Indeed, when you bring up the idea of citizenship and the laws around it, it should be remembered that neither citizenship nor right to vote for African-Americans were considered in the early history of American naturalization law (see Charles H. Wesley, “Negro Suffrage in the Period of Constitution-Making, 1787-1865,” The Journal of Negro History, Vol. 32, No. 2 (Apr., 1947), pp. 143-168, this quote on 152-153:)
‘ The first Naturalization Law of the United States, which was approved by Congress on March 26, 1790, bestowed citizenship as a matter of right and established a uniform law. It granted this right to “free white” aliens who had resided within the jurisdiction of the United States for two years. This period of residence was lengthened to five years in 1795. The Militia Law of 1792 also contained the word “white.” The act to incorporate the District of Columbia of May 5, 1802, confined the franchise to “free white male inhabitants.” These acts and others indicate that Congressional trends were towards the restriction of citizenship to free white males. This explains in part also why no action is to be found providing for Negro suffrage. Nevertheless, the paradox of citizenship interpretation was still apparent, for a resolution of the House of Representatives on December 21, 1803, stated that the Committee to enquire and report on the effectual protection of Ameri- can seamen, resolved also “to enquire into the expediency of granting protection to such American seamen citizens of the United States, as are free persons of color.” While giving on the one hand some credence to the concept of citizenship for some, there was still the negation of suffrage participation.” ‘
Trump has gone on now to question Barack Obama’s intellectual credentials, which is sort of like Woody Allen questioning whether Arnold Schwarzenegger is actually physically powerful. He now wants undergraduate grade transcripts.
Late night talk show host David Letterman called this tactic what it is, racism.

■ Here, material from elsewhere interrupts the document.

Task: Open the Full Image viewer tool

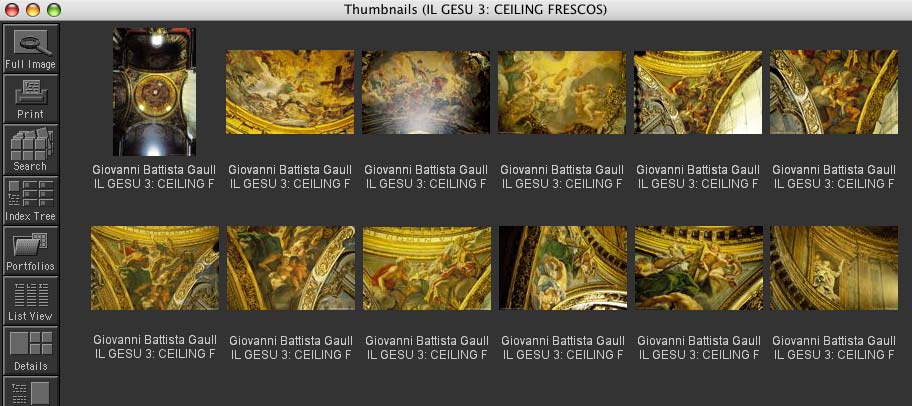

Questioning whether an African-American can vote and hold office based on his academic accomplishments is again a way of pandering to residual Jim Crow sentiments.
The Georgia State constitution, Dr. Nabrit informed us in 1939, then had the following provision for ability to vote in that state:
‘ . All persons who can correctly read in the English Language any paragraph of the Constitution of the United States, of this state and correctly write the same in the English language when read to them by one of the registrars and all persons who solely because of physical disability are unable to comply with the above requirements but who can understand and give reasonable in- terpretation of any paragraph of the Constitution of the United States or of this State that may be read to them by any one of the registrars;
Just so the test could be targeted to the intended subset of would-be voters, the constitution further provided that:
‘F. Section 34-111 (44) Race to be noted in book. For the purpose of more easily identifying Voters, the officers in charge of the Voters’ book shall note therein, in connection with each signa- ture, the race of the person signing- that is to say, whether white or colored?

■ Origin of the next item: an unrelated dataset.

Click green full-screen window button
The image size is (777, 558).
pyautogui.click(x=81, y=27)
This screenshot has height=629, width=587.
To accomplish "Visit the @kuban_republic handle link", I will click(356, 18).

Trump is following the Karl Rove handbook, wherein you don’t smear your opponent where he is weak, you demean him where he is strong. Obama is the most cerebral president since Woodrow Wilson, so Trump-Rove (TRove?) decries him as an undeserving affirmative action baby. But where it gets really ugly is that Trump is playing to Old South conceptions of racial discrimination in voting and office-holding.